Visuals and music convey a strong sense of whimsy. I’ve read reviewers online refer positively to the 8-bit tunes; the developer Wayforward definitely brought their A game to the music department, even if they are not strictly chiptune tracks. The melodies are strong and memorable, the instrumentation varied, and several tracks overlap each other to make each song. The overall emotion delivered, of playfulness in a land of fun and goofy characters, stands out strongly and is reinforced with each new character introduced.
As a reminder, I have no prior acquaintance with Adventure Time in any other form, but distinct personalities are coming across well, showing a certain amount of care went into personification. The dialog is mostly drole humor and wordplay, and I can imagine a dozen or so references to the show zooming over my head. The best compliment I can pay here is that familiarity with the source is not a requirement, and fanatical Zelda nerds like myself can still have a fun time with the game despite it.
Judged in terms of gameplay, the mechanics are simple, adding up to some well-wrought dynamics. Items are navigated thanks to BMO, the game console partner acting as the lower screen.
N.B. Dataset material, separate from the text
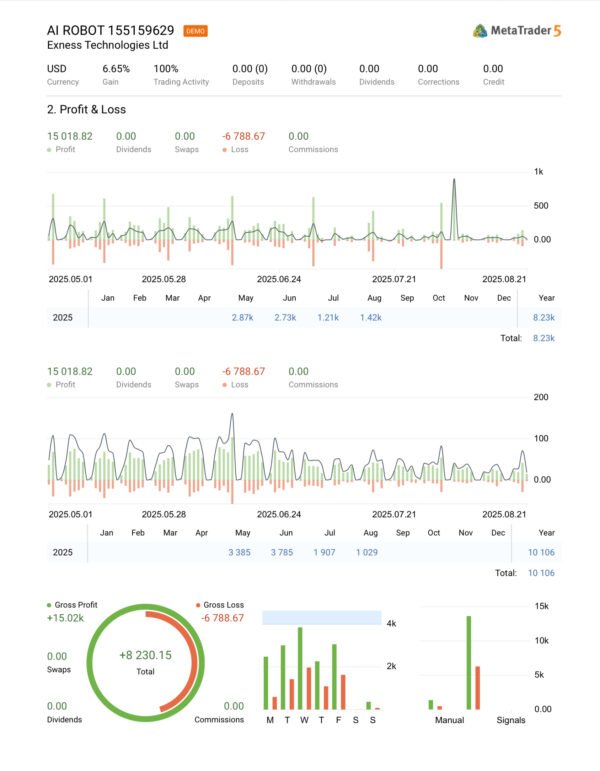Click the red Gross Loss legend dot
The image size is (600, 771).
(196, 606)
He also pauses the game, but critically, he switches between the two. The system looks deliberate, and adds a nice slice of tension to the game; you must look down to select items in real time, giving enemies a chance to sneak up on you. The touch interface is perfectly calibrated, and I haven’t yet had need of the sword stylus in the box; my finger has proven most comfortable. Condiments are a welcome addition, recalling Earthbound brilliantly. They can make food items more or less effective at healing (or hurting) Finn, and requiring logical experimentation to find the best combos.
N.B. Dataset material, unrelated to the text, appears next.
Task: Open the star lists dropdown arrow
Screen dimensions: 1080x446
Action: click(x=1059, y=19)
Navigation is done on the overworld map, displayed on the top screen, while BMO optionally displays a map on the bottom screen. Backtracking is frequent, but Wayforward once again masters the concept by keeping it sparse and uncommon; I’ve never caught myself expecting the need to backtrack, until I enter the dungeons. Random monsters keep Finn and Jake alert to their changing surroundings, and a small number of items are doled out in battle that can give the player new options on the map. Jake (the dog) also learns powers that open new sections of the map, and these are always accessed with a minimalist, but always effective press of the A button.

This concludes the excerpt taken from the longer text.